Sarah and Jon Talcott—he’s a securities lawyer and partner with Nelson Mullins Riley and Scarborough—bought their home in December 2005 for just under $2 million. They married in March 2006. But the house needed some work, so the couple invested $1 million in remodeling and in upgrades before moving in that August.
Sarah Talcott enjoys luxe yet classic designs like these holiday place settings, along with a vintage Carl Springer table.
They put in all new electrical and plumbing, remodeled the bathrooms and kitchen, and renovated the backyard pool, putting in new tiles, among other updates. “Jon has always been really easygoing and has let me make all the decisions,” Sarah says, smiling. “Of course, I ask his opinion; not that I take it—but I ask.”
With Sarah overseeing the work, walls were removed, headers raised, baseboards and crown molding replaced. Recessed halogen lights were installed in the ceilings. The rooms now flow into each other, from the less formal sitting room on the left as you enter the house to the formal parlor on the right, which opens onto the backyard-facing dining room adjoining the kitchen. Flanking the large, open doorway into the dining room are two carved, wooden palm trees that they purchased in Florida, which, they were told, had been found in an old hotel in the state. A shell collection from the Bahamas is displayed inside a glass cabinet in the same room. “They are a little more interesting than plates,” Sarah jokes.
The kitchen counter is made of limestone with seashells cut on the bias.
The furniture is classic: traditional, large stuffed sofas and armchairs. The interior could be the setting for a Norman Rockwell painting. Vintage prints of horses and Italian Renaissance–era architectural drawings adorn the walls. There is even a grandfather clock that is a family heirloom from Jon’s side. A number of family pictures rest on solid wooden tables.
At one end of the first floor is the garage, downsized to accommodate a mudroom, coat room, exercise room, and pantry. At the opposite end is Jon’s study, formerly a Florida room. It is distinguished by a large chandelier made from antlers and a photograph of Franklin D. Roosevelt, dated Christmas 1941 and warmly inscribed “from your old friend” to Jon’s grandfather, Morris S. Tremaine, who was New York State comptroller from 1927 to 1941.
Jon Talcott’s study boasts soaring ceilings and a chandelier made from antlers.
Floors throughout the house are in white wood, and bookshelves are everywhere. The redesigned layout lends itself well to entertaining, which the Talcotts do frequently.
The brick, stone, and frame house, on a half-acre corner lot, has about 7,200 square feet of livable space. With six bedrooms and six-and-a-half baths, it amply suits their family, which includes three boys: Sarah’s stepson at Bowdoin College, the couple’s high school son attending Phillips Academy, and their five-year old, who is in kindergarten at Beauvoir, the National Cathedral Elementary School.
Instead of plates, the dining room’s cabinet presents seashells collected from the Bahamas.

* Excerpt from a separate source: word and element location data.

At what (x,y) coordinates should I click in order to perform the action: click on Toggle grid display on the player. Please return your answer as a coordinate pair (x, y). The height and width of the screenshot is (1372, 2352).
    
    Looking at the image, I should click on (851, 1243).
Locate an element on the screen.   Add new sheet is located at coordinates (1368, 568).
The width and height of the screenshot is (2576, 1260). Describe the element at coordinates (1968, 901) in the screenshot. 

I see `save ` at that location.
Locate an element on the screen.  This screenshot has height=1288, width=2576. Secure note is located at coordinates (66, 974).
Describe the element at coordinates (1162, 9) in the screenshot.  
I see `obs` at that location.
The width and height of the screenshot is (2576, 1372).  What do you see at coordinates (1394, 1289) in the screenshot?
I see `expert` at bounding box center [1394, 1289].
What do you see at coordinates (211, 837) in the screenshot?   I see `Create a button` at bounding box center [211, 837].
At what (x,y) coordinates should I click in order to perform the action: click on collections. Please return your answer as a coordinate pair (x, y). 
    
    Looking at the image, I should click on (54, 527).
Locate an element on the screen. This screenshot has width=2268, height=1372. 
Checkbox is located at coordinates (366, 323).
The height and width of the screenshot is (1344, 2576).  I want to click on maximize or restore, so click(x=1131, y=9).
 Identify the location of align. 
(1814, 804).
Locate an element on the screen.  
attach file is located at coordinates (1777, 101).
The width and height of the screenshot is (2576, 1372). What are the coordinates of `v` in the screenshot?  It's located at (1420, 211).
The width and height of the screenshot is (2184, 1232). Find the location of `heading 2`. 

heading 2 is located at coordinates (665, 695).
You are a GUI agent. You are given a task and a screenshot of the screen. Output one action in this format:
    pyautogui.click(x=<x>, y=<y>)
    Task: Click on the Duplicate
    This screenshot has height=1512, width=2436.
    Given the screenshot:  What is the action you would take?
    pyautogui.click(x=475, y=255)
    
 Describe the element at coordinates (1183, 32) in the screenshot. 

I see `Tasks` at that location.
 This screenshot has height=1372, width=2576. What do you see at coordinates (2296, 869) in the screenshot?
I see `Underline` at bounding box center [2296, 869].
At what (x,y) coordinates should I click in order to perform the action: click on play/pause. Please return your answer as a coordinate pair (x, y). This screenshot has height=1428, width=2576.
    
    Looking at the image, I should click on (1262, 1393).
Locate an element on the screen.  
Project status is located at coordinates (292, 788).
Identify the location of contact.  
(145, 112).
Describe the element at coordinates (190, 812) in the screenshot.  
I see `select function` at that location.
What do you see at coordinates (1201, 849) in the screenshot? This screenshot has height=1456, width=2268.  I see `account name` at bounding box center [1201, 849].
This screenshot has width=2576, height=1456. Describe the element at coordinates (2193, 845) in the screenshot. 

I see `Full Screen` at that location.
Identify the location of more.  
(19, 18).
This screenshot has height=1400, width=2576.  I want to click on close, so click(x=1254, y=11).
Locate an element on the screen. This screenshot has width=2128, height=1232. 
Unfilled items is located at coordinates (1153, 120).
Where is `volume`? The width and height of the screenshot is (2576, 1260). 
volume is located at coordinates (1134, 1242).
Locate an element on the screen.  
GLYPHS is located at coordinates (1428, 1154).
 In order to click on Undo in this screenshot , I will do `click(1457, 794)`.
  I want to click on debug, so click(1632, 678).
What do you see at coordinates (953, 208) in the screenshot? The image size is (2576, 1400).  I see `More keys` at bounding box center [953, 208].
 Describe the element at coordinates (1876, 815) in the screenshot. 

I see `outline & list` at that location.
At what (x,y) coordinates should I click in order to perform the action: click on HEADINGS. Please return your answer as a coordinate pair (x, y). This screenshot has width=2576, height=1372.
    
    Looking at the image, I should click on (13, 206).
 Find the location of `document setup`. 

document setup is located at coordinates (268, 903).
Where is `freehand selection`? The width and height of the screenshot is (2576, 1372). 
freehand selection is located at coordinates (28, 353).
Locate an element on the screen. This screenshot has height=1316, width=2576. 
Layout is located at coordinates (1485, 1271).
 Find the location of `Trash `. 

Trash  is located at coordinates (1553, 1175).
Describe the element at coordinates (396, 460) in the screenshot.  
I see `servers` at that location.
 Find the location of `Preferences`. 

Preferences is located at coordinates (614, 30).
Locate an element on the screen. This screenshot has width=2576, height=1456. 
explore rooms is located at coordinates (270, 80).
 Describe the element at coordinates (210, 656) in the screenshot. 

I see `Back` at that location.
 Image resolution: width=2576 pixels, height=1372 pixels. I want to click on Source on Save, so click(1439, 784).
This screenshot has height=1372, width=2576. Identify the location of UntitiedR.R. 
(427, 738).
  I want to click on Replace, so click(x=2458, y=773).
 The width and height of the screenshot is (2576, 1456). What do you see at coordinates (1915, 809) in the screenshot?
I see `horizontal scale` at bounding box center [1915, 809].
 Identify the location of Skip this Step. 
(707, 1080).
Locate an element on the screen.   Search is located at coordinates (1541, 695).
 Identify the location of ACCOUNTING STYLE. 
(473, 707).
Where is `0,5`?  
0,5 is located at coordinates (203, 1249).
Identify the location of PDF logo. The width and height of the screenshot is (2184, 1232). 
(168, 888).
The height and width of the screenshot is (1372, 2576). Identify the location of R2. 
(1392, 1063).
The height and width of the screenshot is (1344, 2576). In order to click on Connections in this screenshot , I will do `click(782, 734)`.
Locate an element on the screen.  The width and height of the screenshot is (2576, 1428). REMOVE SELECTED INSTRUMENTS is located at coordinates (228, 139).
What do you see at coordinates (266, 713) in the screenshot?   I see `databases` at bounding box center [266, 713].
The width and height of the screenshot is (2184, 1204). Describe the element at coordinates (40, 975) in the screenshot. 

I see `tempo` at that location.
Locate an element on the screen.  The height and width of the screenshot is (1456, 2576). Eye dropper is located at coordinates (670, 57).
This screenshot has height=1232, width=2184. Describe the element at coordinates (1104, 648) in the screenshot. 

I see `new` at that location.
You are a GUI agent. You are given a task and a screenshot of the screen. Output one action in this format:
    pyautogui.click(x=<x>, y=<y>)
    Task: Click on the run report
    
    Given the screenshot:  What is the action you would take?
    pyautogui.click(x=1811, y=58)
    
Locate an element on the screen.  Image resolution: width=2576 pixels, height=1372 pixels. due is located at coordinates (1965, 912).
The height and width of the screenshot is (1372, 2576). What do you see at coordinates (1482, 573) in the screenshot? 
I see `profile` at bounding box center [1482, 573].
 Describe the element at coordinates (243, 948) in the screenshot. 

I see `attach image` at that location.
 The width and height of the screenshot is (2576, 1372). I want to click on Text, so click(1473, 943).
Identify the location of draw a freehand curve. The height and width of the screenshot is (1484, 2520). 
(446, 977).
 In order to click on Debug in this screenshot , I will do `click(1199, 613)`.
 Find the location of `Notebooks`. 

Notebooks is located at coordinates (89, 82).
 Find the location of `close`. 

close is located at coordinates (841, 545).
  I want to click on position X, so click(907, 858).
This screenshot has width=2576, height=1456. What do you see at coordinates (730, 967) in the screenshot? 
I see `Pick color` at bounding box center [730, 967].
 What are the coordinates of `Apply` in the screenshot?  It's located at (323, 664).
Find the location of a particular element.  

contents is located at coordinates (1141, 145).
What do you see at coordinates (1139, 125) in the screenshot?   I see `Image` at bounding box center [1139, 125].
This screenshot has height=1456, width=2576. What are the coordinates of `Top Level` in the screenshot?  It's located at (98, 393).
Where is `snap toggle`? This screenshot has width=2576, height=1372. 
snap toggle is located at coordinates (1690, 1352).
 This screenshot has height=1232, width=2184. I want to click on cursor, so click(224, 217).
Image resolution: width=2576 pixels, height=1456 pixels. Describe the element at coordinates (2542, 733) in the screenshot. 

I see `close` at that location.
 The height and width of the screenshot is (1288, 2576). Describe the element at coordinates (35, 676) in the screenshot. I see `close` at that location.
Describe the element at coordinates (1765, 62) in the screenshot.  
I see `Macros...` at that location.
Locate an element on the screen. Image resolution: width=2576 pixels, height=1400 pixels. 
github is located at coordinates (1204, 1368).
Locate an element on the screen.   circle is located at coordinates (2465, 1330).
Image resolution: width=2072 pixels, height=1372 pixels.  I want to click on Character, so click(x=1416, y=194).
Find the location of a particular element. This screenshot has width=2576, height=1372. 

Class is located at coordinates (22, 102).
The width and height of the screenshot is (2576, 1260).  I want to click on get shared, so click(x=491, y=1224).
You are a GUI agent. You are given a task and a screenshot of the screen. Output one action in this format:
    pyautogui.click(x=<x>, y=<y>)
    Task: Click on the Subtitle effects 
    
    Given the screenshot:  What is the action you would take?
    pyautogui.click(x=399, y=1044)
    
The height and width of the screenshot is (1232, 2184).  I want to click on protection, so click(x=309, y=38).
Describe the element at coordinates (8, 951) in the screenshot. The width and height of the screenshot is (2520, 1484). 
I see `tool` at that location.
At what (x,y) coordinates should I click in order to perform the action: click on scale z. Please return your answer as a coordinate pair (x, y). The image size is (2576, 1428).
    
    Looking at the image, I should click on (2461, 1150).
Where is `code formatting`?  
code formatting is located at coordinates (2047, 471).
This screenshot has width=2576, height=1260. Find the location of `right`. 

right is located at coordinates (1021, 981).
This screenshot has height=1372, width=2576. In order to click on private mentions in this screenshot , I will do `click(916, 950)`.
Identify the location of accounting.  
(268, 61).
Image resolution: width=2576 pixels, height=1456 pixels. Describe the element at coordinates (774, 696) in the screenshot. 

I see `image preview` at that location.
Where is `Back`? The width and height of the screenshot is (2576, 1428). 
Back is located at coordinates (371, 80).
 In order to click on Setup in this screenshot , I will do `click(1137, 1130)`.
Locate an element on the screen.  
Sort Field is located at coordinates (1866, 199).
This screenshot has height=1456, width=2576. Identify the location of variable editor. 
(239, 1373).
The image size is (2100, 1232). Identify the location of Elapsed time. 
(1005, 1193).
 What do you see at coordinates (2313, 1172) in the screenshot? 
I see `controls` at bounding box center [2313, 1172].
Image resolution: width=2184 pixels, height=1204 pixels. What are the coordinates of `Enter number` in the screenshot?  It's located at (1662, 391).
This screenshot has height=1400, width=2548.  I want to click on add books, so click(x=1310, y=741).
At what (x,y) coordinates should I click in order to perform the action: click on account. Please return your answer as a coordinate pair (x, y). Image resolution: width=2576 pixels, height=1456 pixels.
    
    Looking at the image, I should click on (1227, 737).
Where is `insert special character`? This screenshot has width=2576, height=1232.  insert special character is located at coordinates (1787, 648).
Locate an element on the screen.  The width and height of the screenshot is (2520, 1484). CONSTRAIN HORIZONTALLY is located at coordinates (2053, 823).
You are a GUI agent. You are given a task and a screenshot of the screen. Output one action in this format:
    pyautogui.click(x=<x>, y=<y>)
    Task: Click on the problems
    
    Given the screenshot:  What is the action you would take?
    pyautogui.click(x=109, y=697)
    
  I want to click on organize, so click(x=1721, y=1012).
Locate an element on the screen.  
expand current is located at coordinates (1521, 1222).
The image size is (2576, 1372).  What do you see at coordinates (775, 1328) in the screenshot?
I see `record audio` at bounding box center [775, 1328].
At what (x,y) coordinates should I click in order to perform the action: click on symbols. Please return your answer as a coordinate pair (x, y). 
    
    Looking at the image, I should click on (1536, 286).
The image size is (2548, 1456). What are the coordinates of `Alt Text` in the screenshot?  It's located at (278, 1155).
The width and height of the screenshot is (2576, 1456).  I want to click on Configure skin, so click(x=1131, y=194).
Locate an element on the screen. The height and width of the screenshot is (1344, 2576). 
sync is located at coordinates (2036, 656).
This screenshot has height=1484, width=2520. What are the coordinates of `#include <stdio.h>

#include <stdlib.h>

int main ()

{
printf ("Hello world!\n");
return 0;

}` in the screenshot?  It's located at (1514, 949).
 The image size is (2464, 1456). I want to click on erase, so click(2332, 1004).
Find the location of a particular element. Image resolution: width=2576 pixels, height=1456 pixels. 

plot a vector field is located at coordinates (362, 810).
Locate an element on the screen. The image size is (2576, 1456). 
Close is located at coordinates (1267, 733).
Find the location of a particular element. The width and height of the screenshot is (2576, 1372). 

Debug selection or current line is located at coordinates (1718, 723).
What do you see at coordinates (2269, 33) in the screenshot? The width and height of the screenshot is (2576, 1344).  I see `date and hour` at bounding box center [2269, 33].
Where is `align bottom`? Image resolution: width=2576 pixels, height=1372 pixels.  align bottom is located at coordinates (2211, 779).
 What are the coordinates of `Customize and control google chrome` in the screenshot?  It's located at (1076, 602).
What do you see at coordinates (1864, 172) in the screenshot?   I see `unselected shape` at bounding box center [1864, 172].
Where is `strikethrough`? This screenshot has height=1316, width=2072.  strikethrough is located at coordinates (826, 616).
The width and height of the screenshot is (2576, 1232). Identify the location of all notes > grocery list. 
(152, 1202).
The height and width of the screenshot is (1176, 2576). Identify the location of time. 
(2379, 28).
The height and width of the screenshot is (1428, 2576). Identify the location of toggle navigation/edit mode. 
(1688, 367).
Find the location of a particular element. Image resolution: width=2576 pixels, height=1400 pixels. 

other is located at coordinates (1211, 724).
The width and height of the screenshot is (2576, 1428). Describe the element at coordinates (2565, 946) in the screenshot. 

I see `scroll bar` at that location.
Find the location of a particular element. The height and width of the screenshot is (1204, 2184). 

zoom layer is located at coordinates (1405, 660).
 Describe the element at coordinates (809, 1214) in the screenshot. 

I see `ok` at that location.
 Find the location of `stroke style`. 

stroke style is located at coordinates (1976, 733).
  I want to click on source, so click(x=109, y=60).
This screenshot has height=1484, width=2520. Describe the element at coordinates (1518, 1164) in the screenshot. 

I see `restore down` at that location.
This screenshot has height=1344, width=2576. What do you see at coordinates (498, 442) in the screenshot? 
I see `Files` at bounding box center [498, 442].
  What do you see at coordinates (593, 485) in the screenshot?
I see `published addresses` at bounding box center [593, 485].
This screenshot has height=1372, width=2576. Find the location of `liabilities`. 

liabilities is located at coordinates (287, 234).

Among other activities, the couple is involved with the Green Door, a nonprofit organization that helps the mentally ill return to society; Jon sits on the board. Last year, they cochaired the Green Door’s fundraising ball with former US Senator Tom Daschle and his wife, Linda. Sarah has also been active with St. Albans School. In 2010, she was co-chair of its fundraising auction, and her home was among those on the annual St. Albans Christmas house tour. Then, as now, her decorating style, she says, was “nothing outrageous, but classical and a little whimsical. You don’t need to go overboard.”